Pegamos carona em um trêm em velocidade quando surge uma silhueta dançando ao som de Linkin Park. Os filmes de Michael Mann são cinema em movimento. O ponto de partida já se constitui na ação, e aqui essa tendência é levada a sério com extremidade. Assim como toda a paleta estilística do diretor é abusada ao longo de duas horas do mais refinado exibicionismo estilístico, que encontra seu ponto de chegada definitivo. A acusação de falta de substância seria compreensível se a jornada não fosse tão primorosa. Esta palavra deve ser levada a sério, Miami Vice é belíssimo, poético.
O ponta pé do enredo pretexto concentra-se numa investigação que deu errado, forçando os detetives Sonny e Rico a abandonarem seu caso e partirem numa missão de disfarce e insinuação para sanarem os problemas derivados das ações da equipe anterior. Os primeiros momentos de Miami Vice são criticados por sua edição, acusada de apressada e sem critério, de fato, é rápida, mas isso em função da atmosfera proposta, todo o filme é situacional, Mann determina o período da vida de seus personagens que deseja examinar e filmar os acontecimentos.
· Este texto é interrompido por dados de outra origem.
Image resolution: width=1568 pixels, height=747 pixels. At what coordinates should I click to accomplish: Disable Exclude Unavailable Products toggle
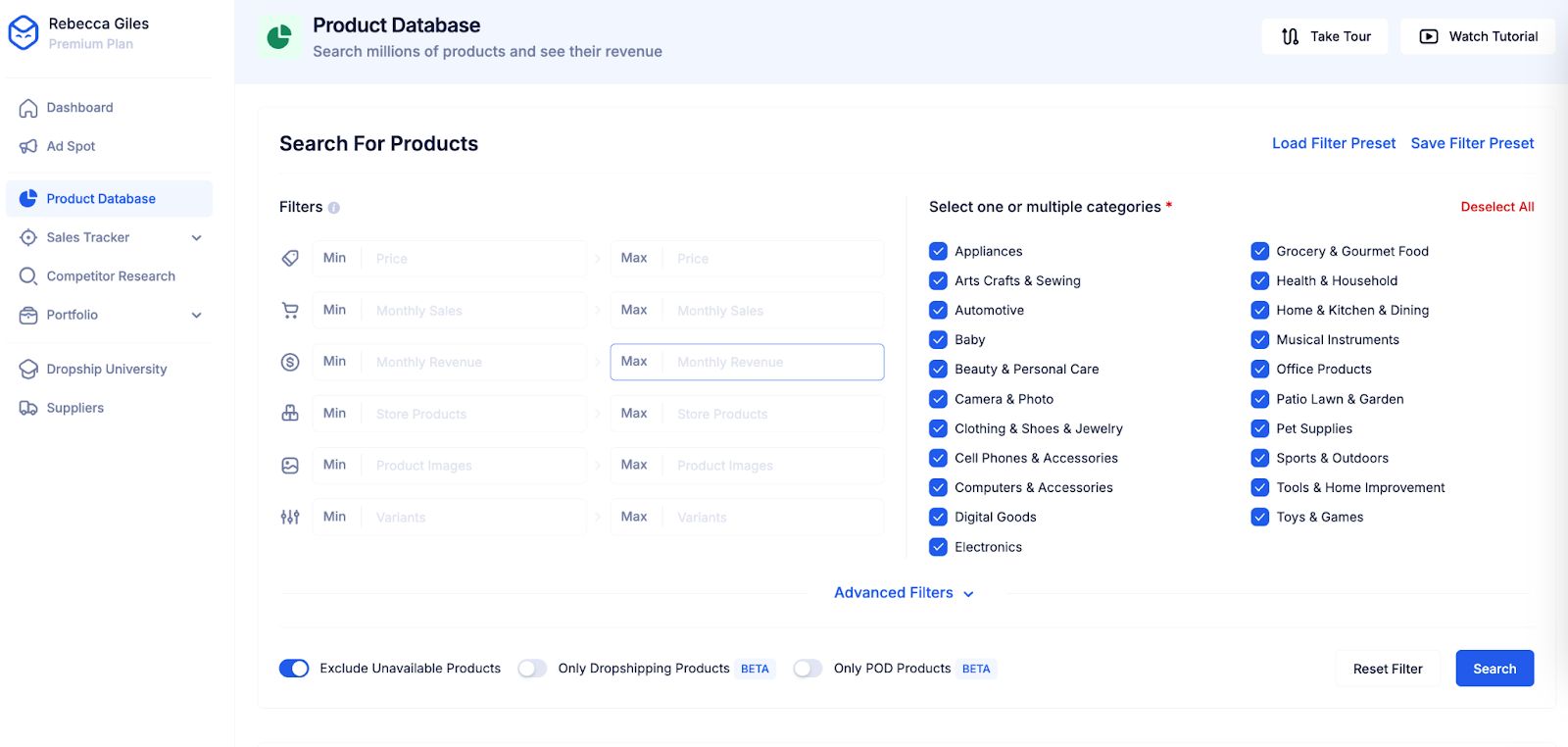point(294,669)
O fato de possuir áurea episódica não interfere negativamente.
Se os personagens não possuem claramente um passado ou uma identidade complexa, explica-se devido às intenções narrativas, a busca pelo momento, resultado disto é cada única cena e imagem arquitetada – por que aqui tratamos de um autêntico esteta - alcançar a extrema intensidade, seja ela um casal fazendo sexo ou um assassinato a sangue frio. É com isso em mente que testemunhamos dois homens entre o amor e a violência, precisando chegar ao fim vivos de qualquer maneira, cumprindo seu dever.
Lançados em campo de guerra ambos os personagens centrais, em dada altura, passam a serem motivados por seus interesses amorosos, e a forma que reagem a isso são opostas, o que possibilita uma análise de personalidades em meio ao emaranhada que se desenrola. A busca de Miami Vice é muito mais que a um chefe do crime organizados, é a um estado de plenitude diante dos dilemas mais inerentes ao humano, o amor, as responsabilidades profissionais.
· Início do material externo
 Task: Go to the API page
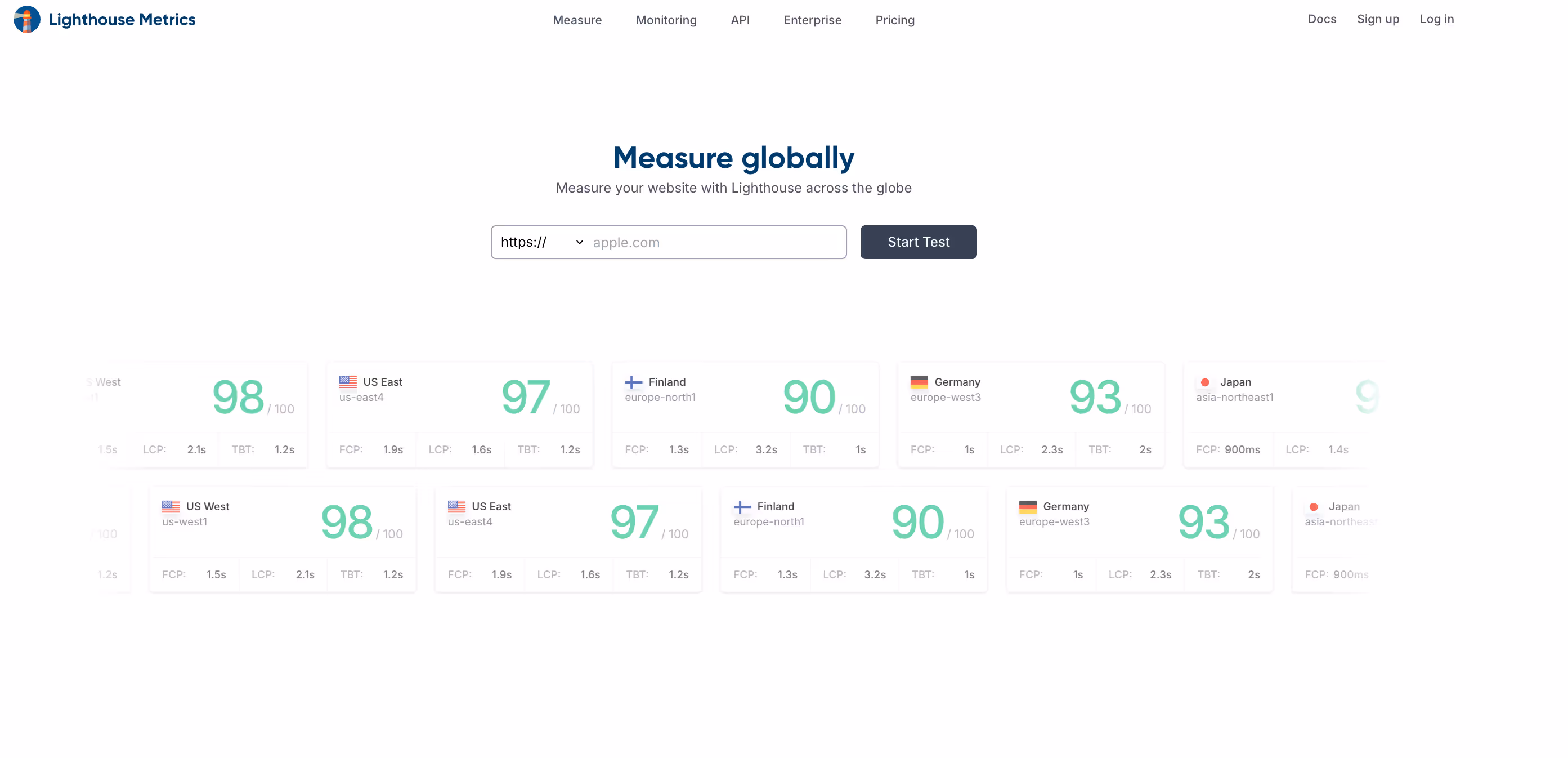click(740, 20)
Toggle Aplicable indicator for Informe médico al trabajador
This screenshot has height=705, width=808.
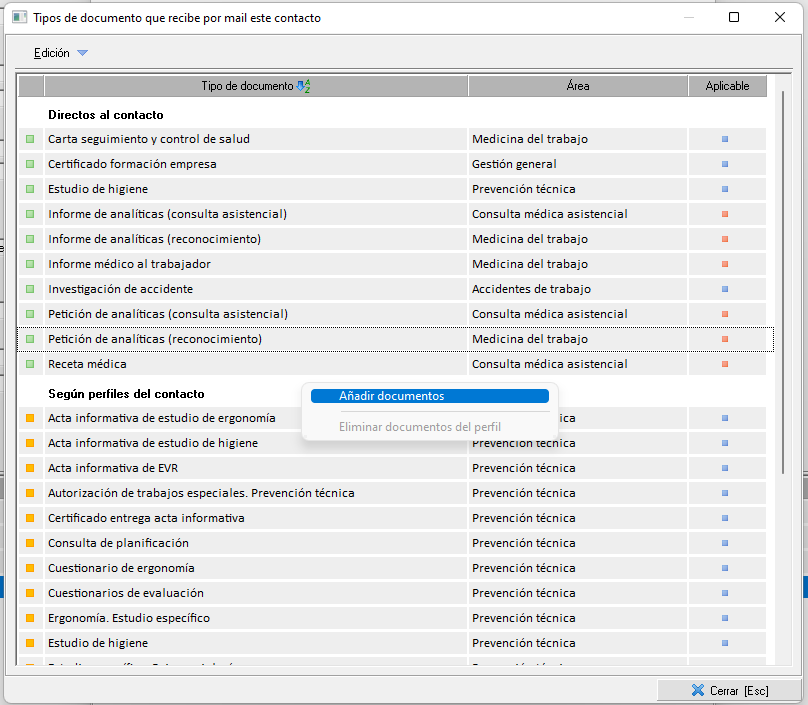(725, 264)
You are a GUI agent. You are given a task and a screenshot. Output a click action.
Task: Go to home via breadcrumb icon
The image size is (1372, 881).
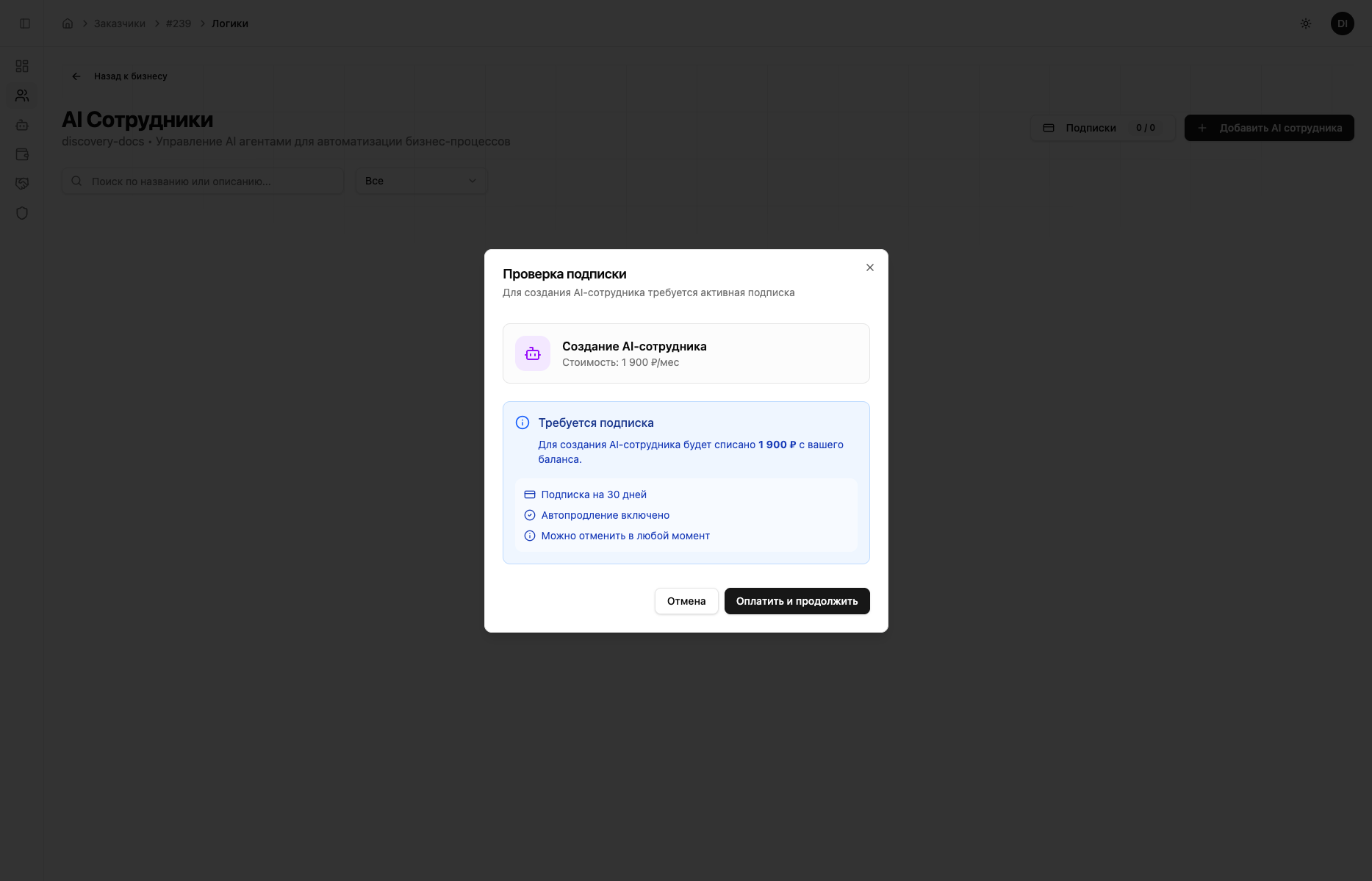coord(68,24)
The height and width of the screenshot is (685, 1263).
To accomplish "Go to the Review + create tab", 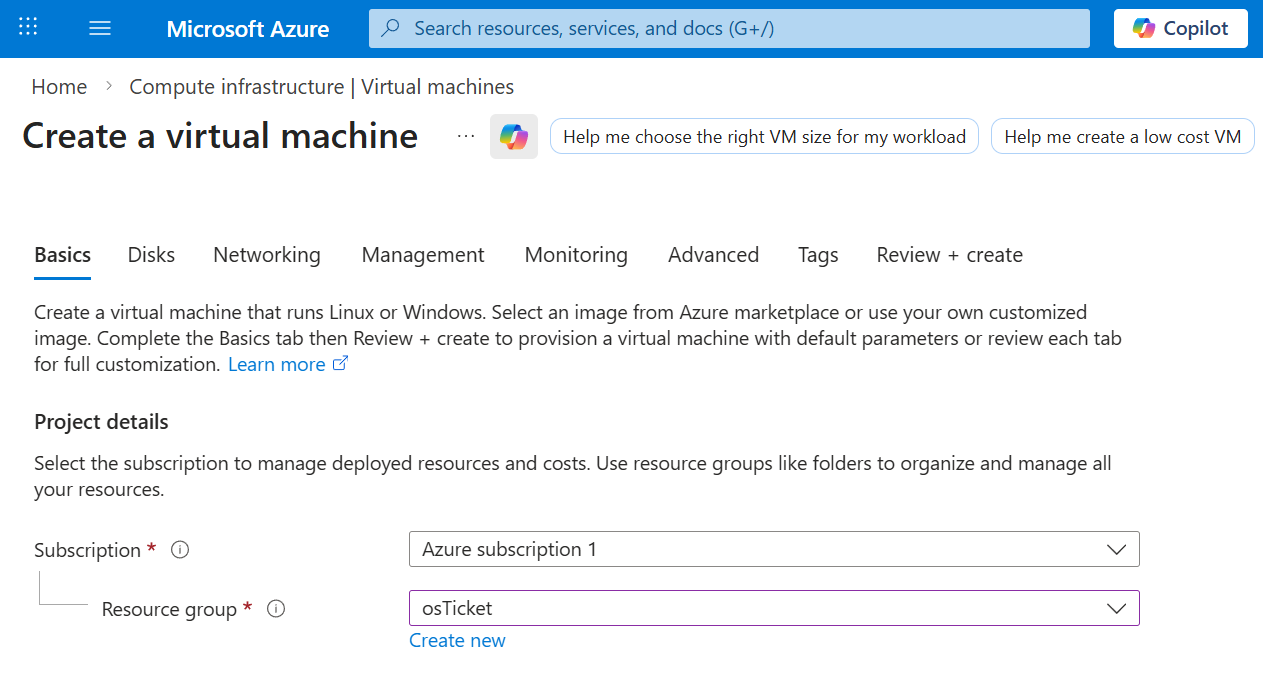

Sonny reage institivamente, sempre buscando o que deseja, no momento em que quer, dessa maneira faz a primeira abordagem à personagem de Li Gong e também por isso não aceita o quão inviável e de fato, perigoso, é seu relacionamento, e mesmo tendo consciência de sua realidade, no fundo existe uma crença de que há uma chance. Em paralelo ao drama do casal, a personagem feminina em questão sustenta outro pilar da obra, quando é estabelecido em seu entorno um jogo territorial, que acaba por catalisar ações no filme, além de Sonny, o chefe do crime e um intermediário também permanecem num embate de poderes se movimentando ao redor dela, revelando uma complexa função dramática da personagem.
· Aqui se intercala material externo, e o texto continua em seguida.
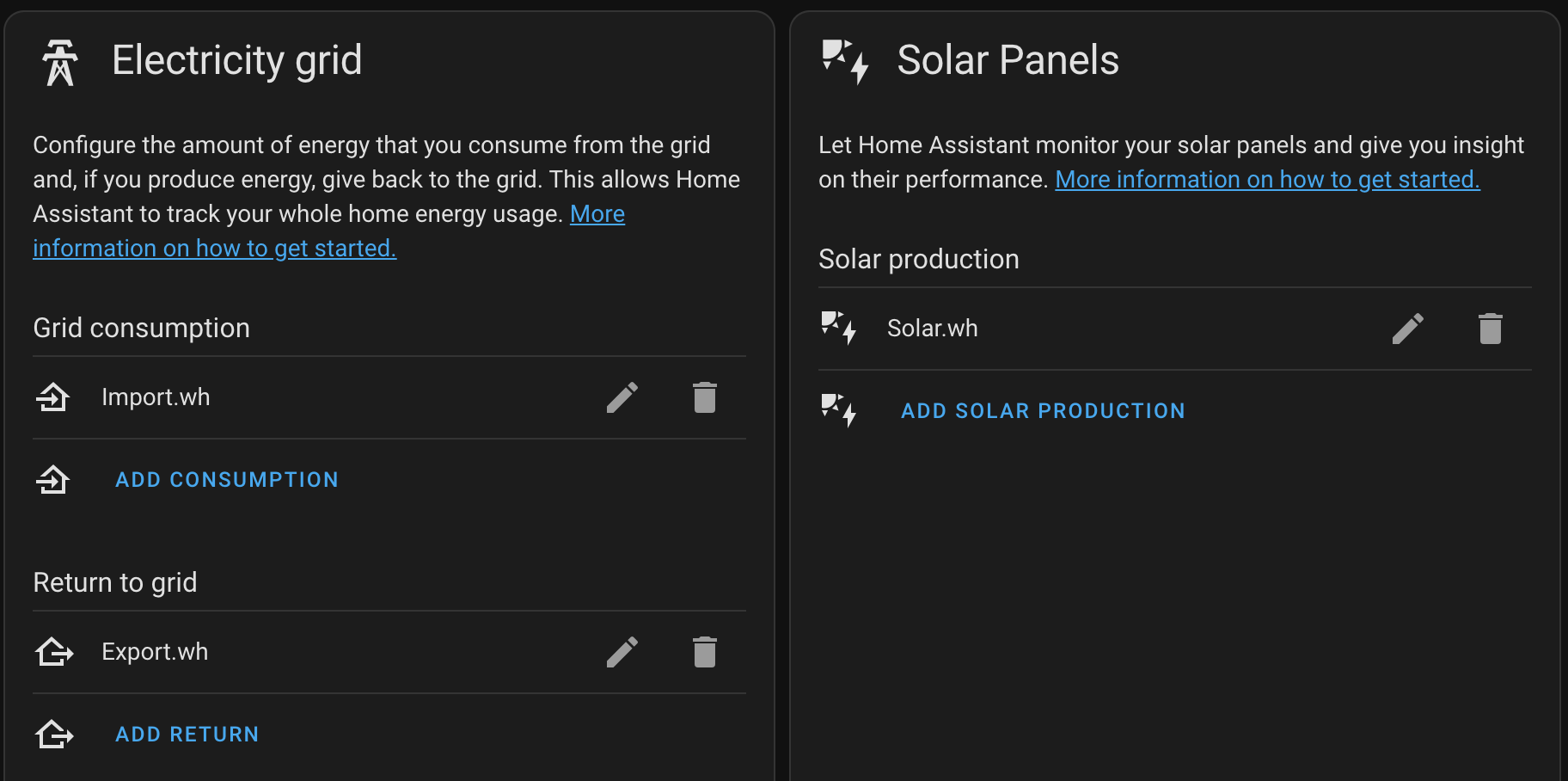This screenshot has height=781, width=1568.
Task: Click ADD RETURN under Return to grid
Action: (x=187, y=734)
Enquanto isso Rico é o homem da casa, sua motivação diária é voltar ao lar no fim do dia de trabalho, voltar a sua esposa, e no momento em que esta é posta em perigo ele não compromete a operação e lidera o resgate de modo centrado e até frio. Personalidade que contrapõe-se ao seu parceiro, e neste cenário Mann facilita o próprio trabalho de expor personagens em situações limítrofes sem recorrer à verbalizações desgastantes ou fugir de seu foco, que é a situação.
O arco se completa em um intercalar de cenas que alcançam um dos êxtases máximos de todo o cinema do diretor, a dilacerante passagem de despedida entre Sonny e sua namorada, onde ele aceita que a tranquilidade só será alcançada – para ambos – se negarem o amor ali vibrante. E o que resta daquela relação é a imagem, importante ressaltar, a imagem de ambos se afastando em horizontes opostos, complementando o desfecho de Rico, a beira da cama onde se encontra a esposa entre a vida e a morte, as mãos dadas em uma rima melancólica com o estado de seu parceiro é dilacerante.
Entre os dois casos amorosos existe a exposição da relação de irmandade entre os dois detetives, que é sutilmente abordada entre momentos extremos, um sempre cobrindo o outro. Enquanto Sonny demonstra em atitudes notáveis a grande importância que dá a seu parceiro, Rico verbaliza em um par de cenas apenas sua preocupação pelo outro, no fim Mann faz questão de nos dar como última imagem Sonny retornando ao hospital ao encontro de Rico.
Como já dito, Miami Vice – o seu cinema mais recente principalmente - é experimentalismo artístico e autoral. Todos os seus fetiches aqui encontram o sublime. Os olhares profundos, pegue a cena da rodovia logo no início; o tiroteio realístico numa emboscada, com a câmera capturando corpos baleados por dentro de um carro; a beleza das ruas de concreto bruto em contraste com as luzes da noite de Miami e incursão de personagens ao meio, com um trabalho a cumprir e afogados em dilemas. Puro Michael Mann, o poder da imagem e do cinema.